* **EXCERPT PROVIDED**

——

Union of the top 5% nodes that show high centrality in either of the three measures were taken for further analysis.

Pathway enrichment for the high centrality nodes was analyzed using Enrichr27. Gene regulatory network (GRN) was built by combining data from TRRUST, HTRIdb, Human Regulatory Network derived from ENCODE and RegNetwork databases57,58,59,60. In total, 226,782 gene regulatory interactions between 1604 transcription factors and 22,485 target genes were obtained. The P-values for the enriched transcription factors were calculated using hypergeometric distribution and adjusted using Benjamini–Hochberg method.

——

(Dataset rows)
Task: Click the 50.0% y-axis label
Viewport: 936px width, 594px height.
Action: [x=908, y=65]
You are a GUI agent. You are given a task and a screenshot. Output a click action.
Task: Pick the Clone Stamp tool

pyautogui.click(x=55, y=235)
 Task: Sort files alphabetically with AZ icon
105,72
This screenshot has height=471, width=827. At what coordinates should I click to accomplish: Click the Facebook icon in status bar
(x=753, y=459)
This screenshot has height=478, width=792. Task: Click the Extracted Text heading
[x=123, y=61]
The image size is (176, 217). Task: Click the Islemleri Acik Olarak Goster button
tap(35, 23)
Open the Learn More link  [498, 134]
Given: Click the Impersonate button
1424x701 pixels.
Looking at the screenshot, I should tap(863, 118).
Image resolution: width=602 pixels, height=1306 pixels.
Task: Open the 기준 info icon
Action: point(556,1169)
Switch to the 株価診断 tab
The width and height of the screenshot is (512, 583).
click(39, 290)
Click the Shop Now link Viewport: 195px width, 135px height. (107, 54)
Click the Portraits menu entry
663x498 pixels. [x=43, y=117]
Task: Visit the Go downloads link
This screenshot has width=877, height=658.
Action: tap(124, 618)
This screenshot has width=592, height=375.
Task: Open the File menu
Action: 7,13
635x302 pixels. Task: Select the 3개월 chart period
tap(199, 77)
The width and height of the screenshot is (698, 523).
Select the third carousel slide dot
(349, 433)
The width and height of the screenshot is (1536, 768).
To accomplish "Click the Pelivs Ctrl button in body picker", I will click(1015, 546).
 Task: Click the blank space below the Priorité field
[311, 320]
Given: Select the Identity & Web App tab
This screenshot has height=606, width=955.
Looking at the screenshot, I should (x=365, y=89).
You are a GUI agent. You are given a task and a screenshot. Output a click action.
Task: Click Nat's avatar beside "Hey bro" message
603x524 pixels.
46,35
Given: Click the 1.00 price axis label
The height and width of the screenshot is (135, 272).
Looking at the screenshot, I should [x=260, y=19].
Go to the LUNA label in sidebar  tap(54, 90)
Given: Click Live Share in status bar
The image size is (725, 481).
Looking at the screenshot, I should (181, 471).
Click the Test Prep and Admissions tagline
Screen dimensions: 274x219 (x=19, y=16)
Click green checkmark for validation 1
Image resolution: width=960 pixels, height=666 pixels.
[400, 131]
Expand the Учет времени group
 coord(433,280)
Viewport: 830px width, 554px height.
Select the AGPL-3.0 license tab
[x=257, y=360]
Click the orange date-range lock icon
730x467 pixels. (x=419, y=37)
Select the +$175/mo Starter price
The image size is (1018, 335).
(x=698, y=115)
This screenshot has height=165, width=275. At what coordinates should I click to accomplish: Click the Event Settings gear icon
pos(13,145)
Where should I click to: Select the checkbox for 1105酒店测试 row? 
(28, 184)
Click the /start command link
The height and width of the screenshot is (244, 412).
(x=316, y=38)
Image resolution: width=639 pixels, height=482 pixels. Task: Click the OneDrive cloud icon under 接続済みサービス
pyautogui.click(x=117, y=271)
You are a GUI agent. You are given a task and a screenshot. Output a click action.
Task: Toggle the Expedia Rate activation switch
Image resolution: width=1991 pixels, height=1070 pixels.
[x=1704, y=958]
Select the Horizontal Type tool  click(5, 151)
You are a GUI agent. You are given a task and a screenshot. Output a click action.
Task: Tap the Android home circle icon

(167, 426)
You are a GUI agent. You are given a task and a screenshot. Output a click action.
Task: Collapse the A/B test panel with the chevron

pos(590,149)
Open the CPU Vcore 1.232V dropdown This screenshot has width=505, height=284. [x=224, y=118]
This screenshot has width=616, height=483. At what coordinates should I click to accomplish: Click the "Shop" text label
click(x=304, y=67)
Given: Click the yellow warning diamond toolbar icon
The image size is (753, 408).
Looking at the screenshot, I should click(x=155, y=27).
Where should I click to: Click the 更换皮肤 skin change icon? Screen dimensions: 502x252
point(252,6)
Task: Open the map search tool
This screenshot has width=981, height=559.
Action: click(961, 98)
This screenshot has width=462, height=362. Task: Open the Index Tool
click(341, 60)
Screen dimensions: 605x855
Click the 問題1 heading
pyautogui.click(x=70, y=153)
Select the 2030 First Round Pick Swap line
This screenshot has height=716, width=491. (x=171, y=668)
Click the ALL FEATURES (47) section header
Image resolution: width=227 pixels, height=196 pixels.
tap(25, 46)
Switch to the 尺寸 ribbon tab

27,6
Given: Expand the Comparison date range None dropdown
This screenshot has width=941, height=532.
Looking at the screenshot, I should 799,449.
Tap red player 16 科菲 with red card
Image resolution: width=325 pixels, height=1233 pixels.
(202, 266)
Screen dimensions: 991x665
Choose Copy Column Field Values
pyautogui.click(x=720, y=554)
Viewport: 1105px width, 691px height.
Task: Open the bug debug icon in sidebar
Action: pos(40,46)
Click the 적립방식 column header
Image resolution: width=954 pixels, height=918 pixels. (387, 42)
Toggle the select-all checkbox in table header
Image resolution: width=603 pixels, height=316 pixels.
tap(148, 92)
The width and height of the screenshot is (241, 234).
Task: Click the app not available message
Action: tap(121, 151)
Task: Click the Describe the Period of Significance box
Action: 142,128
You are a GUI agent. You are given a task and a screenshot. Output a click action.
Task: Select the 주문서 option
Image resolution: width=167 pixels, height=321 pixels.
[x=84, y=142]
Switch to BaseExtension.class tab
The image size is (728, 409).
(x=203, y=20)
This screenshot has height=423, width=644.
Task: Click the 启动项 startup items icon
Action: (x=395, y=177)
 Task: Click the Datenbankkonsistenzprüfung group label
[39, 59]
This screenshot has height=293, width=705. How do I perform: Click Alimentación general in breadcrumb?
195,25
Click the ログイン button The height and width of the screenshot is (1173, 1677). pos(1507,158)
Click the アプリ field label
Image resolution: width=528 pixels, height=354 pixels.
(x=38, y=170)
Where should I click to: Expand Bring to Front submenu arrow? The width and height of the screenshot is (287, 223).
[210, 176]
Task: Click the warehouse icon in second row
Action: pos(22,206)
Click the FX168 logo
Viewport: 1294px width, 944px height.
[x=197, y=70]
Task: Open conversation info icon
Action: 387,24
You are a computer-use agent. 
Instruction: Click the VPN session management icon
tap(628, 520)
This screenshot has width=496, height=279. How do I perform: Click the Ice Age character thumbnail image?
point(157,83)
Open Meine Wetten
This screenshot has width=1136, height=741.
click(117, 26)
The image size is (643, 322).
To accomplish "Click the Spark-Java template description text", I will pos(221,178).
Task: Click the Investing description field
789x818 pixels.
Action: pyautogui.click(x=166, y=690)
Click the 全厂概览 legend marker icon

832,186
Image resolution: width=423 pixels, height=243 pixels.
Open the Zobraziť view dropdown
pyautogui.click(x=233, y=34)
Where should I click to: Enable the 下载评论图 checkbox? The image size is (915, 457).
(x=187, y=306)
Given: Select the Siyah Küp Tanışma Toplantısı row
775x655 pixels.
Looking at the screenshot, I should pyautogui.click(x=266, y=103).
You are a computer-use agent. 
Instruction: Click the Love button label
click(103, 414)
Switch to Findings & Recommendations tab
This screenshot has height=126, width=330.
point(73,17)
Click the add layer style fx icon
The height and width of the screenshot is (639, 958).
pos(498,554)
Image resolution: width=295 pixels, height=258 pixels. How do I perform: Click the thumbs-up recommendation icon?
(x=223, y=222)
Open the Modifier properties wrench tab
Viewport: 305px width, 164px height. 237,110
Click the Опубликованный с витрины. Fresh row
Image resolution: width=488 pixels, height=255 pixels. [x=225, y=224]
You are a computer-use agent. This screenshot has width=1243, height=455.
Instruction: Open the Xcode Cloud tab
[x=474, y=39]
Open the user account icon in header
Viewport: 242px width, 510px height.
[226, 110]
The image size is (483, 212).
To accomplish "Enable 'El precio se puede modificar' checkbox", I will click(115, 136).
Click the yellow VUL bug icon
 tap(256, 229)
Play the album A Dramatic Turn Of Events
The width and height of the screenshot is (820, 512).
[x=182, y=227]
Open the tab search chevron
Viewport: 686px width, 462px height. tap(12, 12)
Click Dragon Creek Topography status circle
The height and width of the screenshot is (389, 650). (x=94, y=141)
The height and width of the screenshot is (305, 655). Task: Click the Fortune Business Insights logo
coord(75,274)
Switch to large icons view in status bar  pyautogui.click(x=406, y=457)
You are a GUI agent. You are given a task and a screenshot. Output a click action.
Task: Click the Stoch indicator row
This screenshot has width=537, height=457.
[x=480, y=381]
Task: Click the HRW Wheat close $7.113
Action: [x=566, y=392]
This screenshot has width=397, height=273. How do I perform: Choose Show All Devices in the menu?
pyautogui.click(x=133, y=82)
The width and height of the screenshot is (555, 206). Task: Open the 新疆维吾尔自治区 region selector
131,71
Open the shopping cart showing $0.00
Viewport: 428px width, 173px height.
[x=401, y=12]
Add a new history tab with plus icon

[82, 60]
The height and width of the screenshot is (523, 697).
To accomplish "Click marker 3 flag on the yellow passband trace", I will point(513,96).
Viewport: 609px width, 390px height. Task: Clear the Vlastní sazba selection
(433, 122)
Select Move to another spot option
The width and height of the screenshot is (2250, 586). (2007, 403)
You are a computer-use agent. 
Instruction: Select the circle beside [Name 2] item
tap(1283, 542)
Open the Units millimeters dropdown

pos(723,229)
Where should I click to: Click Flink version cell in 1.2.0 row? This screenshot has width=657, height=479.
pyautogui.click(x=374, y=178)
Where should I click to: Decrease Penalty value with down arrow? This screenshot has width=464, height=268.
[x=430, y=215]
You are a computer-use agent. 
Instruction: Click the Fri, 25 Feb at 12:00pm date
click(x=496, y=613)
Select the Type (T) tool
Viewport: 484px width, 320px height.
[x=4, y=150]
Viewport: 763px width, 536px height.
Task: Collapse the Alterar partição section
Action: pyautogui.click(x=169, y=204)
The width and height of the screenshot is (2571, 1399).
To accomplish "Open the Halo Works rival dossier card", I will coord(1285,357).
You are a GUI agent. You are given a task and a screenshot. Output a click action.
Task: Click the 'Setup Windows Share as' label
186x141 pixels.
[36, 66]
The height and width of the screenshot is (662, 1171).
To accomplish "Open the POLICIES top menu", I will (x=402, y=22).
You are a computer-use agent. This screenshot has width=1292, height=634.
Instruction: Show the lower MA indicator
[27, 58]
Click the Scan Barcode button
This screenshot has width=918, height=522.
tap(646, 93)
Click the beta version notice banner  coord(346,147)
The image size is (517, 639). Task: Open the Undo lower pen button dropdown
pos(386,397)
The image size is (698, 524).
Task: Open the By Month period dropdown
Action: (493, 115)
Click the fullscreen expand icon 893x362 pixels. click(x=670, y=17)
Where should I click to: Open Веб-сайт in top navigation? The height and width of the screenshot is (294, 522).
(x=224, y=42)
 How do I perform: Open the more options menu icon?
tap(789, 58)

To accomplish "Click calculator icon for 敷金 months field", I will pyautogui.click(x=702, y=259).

——

* **WORK TO COMPLETE**
**A.** In the text about gene network methods, how were the P-values for the enriched transcription factors adjusted?
**B.** Name every database that the text about gene network methods says was combined to build the gene regulatory network.
**C.** Continue the text about gene network methods after its last sentence.
These rows were taken from a different source than the text about gene network methods.

* **RESULTS OF THE EXERCISE**
**A.** They were adjusted using the Benjamini–Hochberg method.

**B.** TRRUST, HTRIdb, Human Regulatory Network derived from ENCODE, and RegNetwork.

**C.**
A statistical validation of the bipartite network was performed by comparing node redundancy coefficients between the real networks and 10 random bipartite networks. Random networks were generated using configuration model which creates random graphs from a given degree distribution. The function configuration_model in NetworkX61 (version 2.2) was used to create random bipartite graphs by preserving the degrees of the nodes of each node set in the original network (https://networkx.org/). The node redundancy coefficients between each of the random networks and the gene-cancer bipartite network were compared to test if they are from the same distribution. For this, two-sample Kolmogorov–Smirnov test was performed using scipy.stats package in Python (http://www.scipy.org/) and the average D-statistics of the distributions were reported. The D-statistic of the two sample Kolmogorov–Smirnov test measures the largest vertical distance between two empirical distributions. The D-critical value is 0.019 and 0.020 for the upregulated and the downregulated networks, respectively. The samples are concluded to be drawn from different distributions if the D-statistic is greater than the D-critical value.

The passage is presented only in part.